### FRAGMENTO DE LA PÁGINA
══════════════════════════════
No hay que olvidar la capacidad de la fe para servir de bálsamo apaciguador de las heridas propiciadas por la cruel realidad. Millones de personas se refugian en ella porque ofrece alivio y consuelo ante la miseria y la catástrofe cotidiana. «La religión es el suspiro de la criatura oprimida por la desgracia, el alma de un mundo sin corazón» (Marx: Contribución a la crítica de la filosofía del derecho de Hegel).
Que la idea de Dios obedece a una exigencia emocional no escapa incluso a muchos creyentes, sin que esto menoscabe su fe. Para aquellos dotados de curiosidad intelectual, puede conllevar un agónico conflicto espiritual. En Del sentimiento trágico de la vida, Unamuno reconoce abiertamente que la única base de la creencia en Dios es la querencia, la voluntad de creer. El rector de la Universidad de Salamanca es consciente de que la razón última es lo que él llama hambre de inmortalidad:
El anhelo de la inmortalidad del alma, de la permanencia, en una u otra forma, de nuestra conciencia personal […] es tan de la esencia de la religión como el anhelo de que haya Dios. No se da el uno sin el otro, y es porque en el fondo los dos son una y misma cosa.
Más claro, agua. Evidentemente, el desear, el necesitar que algo suceda no excluye que pueda ser. Sin embargo, hace más arriesgada la apuesta pascaliana, constituyendo una fuente de angustia aprovechada por los mercaderes del más allá. Hoy es frecuente oír hablar de un regreso de lo religioso, aunque sería más acertado decir vuelta a lo religioso. Más que ante un recrudecimiento de la fe, nos encontramos con un uso del arsenal histórico del pensamiento teológico para afrontar crisis agudas y crónicas en las esferas social, política, cultural o económica. Ciertos extremismos recuerdan las rebeliones heréticas violentas del cristianismo, desde los circunceliones hasta los anabaptistas. Estas explosiones sociales expresaban en lenguaje religioso –el único a su alcance– desesperación por sus condiciones de vida y desencanto con las élites, incluidas las clericales.
La constante interferencia de las más reaccionarias opiniones eclesiásticas en la legislación, incluso en Occidente, es otra faceta de la omnipresencia del enmascaramiento espiritual de motivaciones políticas, sociales o económicas
Del alto voltaje social y político que las animaba dan cabal medida algunas reseñas de Engels en La guerra campesina en Alemania. Las doctrinas diferían en función de los estamentos involucrados, puesto que las dianas eran distintas. Campesinos y artesanos se oponían a la autoridad feudal, sus exacciones y su ideología aristocrática. Las protestas de los burgueses se dirigían más bien hacia el clero, sus prebendas y su hegemonía. Cada grupo heterodoxo tenía puestos los ojos sobre el que consideraba su enemigo principal. Las querellas doctrinales no pasaban de ser un asunto menor. El uso del bagaje místico para justificar lo injustificable, como por ejemplo en algunos medios judíos que otorgan coartada sagrada a la barbarie contra los palestinos, es una muestra de su polivalencia. La constante interferencia de las más reaccionarias opiniones eclesiásticas en la legislación y las vivencias cotidianas, incluso en países occidentales, es otra faceta de la omnipresencia del enmascaramiento espiritual de motivaciones políticas, sociales o económicas.
══════════════════════════════
### TAREAS A REALIZAR
1. Responde según el fragmento sobre la fe:
(a) ¿Qué obra de Unamuno se menciona?
(b) ¿Qué cargo se le atribuye a Unamuno?
(c) ¿Qué obra de Engels se cita?
2. Enumera los títulos de todas las obras que se nombran en el fragmento sobre la fe.
3. Copia del fragmento sobre la fe todo lo que va desde "No hay que olvidar" hasta "derecho de Hegel).".
══════════════════════════════
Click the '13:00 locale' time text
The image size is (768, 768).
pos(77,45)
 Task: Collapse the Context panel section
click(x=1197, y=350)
══════════════════════════════
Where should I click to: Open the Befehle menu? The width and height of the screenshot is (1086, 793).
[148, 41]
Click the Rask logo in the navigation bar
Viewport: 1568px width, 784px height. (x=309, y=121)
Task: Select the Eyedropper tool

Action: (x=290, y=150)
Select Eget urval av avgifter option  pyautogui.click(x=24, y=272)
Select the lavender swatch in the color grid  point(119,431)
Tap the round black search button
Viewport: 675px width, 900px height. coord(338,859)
══════════════════════════════
### SOLUCIONES
1.
(a) Del sentimiento trágico de la vida.
(b) Rector de la Universidad de Salamanca.
(c) La guerra campesina en Alemania.

2.
- Contribución a la crítica de la filosofía del derecho de Hegel
- Del sentimiento trágico de la vida
- La guerra campesina en Alemania

3.
No hay que olvidar la capacidad de la fe para servir de bálsamo apaciguador de las heridas propiciadas por la cruel realidad. Millones de personas se refugian en ella porque ofrece alivio y consuelo ante la miseria y la catástrofe cotidiana. «La religión es el suspiro de la criatura oprimida por la desgracia, el alma de un mundo sin corazón» (Marx: Contribución a la crítica de la filosofía del derecho de Hegel).